## Text provided
RNA modifications, such as methylation of N6-methyladenosine (m6A), are important posttranscriptional regulatory mechanisms in diverse biological processes [11, 14, 16, 17]. To determine the effect of endotoxemia on m6A-RNA methylation in the heart, polyadenylated RNA was extracted from the cardiac tissue of the vehicle or LPS-administered mice, and RNA dot blot was performed using an anti-m6A antibody. The RNA dot blot analysis showed a significant increase in global m6A-RNA methylation in the myocardium of LPS-treated mice as compared to the vehicle group (~2-fold LPS vs. vehicle, P=0.0132, Fig. 1A and 1B). Methylene blue staining was used as a loading control. Negative and positive controls for m6A were also included on all membranes.
Endotoxemia inhibited myocardial expression of fat mass- and obesity-associated protein (FTO), an m6A eraser/demethylase.

## Entries supplied
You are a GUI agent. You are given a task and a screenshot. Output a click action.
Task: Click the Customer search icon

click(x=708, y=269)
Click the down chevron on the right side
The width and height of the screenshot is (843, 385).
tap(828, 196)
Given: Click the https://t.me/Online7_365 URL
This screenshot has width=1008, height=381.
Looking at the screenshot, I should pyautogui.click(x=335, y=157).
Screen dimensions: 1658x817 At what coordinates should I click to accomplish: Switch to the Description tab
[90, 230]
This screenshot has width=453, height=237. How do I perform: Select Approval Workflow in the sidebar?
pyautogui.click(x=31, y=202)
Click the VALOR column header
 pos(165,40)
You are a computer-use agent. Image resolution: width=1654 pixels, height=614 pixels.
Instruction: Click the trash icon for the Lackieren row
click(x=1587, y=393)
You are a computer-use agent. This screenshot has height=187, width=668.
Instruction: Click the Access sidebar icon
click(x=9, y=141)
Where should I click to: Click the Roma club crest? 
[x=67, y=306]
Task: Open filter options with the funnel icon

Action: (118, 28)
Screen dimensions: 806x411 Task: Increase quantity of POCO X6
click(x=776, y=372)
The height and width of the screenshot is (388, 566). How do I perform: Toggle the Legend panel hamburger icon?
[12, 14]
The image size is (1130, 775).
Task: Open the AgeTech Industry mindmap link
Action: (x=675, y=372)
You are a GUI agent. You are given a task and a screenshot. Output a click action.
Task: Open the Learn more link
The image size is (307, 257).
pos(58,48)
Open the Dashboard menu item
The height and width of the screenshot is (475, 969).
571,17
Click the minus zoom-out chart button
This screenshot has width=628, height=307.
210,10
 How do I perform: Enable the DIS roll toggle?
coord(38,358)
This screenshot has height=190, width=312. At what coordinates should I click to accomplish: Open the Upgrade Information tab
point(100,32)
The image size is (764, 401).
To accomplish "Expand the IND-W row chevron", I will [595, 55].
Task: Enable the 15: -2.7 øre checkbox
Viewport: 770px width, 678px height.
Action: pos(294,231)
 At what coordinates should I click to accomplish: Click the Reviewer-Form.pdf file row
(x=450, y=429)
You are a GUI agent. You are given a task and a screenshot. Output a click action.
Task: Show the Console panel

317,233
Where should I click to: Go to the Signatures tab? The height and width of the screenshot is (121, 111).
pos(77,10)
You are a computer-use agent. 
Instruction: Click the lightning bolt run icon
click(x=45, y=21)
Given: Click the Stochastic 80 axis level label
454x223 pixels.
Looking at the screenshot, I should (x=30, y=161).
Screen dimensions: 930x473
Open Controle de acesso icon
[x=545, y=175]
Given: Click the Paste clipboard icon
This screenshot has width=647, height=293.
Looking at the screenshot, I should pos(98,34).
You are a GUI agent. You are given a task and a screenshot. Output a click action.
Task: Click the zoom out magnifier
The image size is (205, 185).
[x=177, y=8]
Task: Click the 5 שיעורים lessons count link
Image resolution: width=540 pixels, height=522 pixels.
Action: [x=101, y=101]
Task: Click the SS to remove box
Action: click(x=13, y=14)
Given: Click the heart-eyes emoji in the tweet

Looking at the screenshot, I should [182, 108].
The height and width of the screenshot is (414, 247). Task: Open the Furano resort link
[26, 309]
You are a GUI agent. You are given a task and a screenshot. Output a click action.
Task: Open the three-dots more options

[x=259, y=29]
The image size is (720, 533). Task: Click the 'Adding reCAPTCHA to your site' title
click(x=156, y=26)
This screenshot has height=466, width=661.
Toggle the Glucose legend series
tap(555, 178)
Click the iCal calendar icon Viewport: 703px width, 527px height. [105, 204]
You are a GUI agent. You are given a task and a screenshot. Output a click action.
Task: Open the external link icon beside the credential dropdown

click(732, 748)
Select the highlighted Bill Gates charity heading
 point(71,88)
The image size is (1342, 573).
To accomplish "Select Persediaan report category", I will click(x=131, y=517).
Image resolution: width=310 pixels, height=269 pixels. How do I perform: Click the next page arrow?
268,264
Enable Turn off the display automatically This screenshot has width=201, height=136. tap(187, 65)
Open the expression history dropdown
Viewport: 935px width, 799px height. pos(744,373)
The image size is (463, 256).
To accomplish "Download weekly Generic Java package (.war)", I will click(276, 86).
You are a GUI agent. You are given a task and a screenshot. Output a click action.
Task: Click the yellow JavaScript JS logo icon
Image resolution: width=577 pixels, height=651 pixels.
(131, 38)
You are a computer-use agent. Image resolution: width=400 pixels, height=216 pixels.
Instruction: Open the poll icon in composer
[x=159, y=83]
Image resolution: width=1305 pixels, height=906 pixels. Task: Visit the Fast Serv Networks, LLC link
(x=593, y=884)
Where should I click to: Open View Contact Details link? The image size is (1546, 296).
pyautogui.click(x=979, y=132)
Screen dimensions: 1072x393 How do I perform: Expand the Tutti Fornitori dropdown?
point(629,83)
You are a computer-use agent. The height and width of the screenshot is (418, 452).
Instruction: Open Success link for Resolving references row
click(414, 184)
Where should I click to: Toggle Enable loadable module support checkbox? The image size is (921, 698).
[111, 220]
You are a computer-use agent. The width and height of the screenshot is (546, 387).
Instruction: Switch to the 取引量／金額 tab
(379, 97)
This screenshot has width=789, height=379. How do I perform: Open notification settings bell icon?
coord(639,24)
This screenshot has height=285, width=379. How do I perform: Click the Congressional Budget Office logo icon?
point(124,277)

## Activity 1
Duplicate the stretch of the endotoxemia text from "RNA modifications, such" through "an m6A eraser/demethylase.", matching it word for word.
## Activity 2
Pick up the text on endotoxemia and cardiac m6A-RNA methylation after its final sentence and write what comes next.
The material plays no role in what is asked here.

## Task response 1
RNA modifications, such as methylation of N6-methyladenosine (m6A), are important posttranscriptional regulatory mechanisms in diverse biological processes [11, 14, 16, 17]. To determine the effect of endotoxemia on m6A-RNA methylation in the heart, polyadenylated RNA was extracted from the cardiac tissue of the vehicle or LPS-administered mice, and RNA dot blot was performed using an anti-m6A antibody. The RNA dot blot analysis showed a significant increase in global m6A-RNA methylation in the myocardium of LPS-treated mice as compared to the vehicle group (~2-fold LPS vs. vehicle, P=0.0132, Fig. 1A and 1B). Methylene blue staining was used as a loading control. Negative and positive controls for m6A were also included on all membranes.
Endotoxemia inhibited myocardial expression of fat mass- and obesity-associated protein (FTO), an m6A eraser/demethylase.

## Task response 2
m6A modification is a dynamic process and is tightly regulated by methyltransferases, demethylases, and readers. Alteration in these enzymes could change m6A modification and subsequent mRNA splicing, stability, and translation [15, 17–19]. Previous reports have shown that FTO, an m6A demethylase, regulates cardiac function in the heart pathophysiology [13–15]. To determine whether increased m6A-RNA methylation in the endotoxemic mouse heart is associated with changes in demethylase activity of FTO, we analyzed the myocardial expression of FTO in the saline- and LPS-administered mice. Interestingly, we observed that myocardial expression of FTO was significantly downregulated both at mRNA (Fig. 2A) and protein level (Fig. 2B and 2C) in LPS-treated mice as compared to the saline group.
m6A-RNA increase was associated with upregulation of myocardial inflammatory markers and LV dysfunction in endotoxemic mice.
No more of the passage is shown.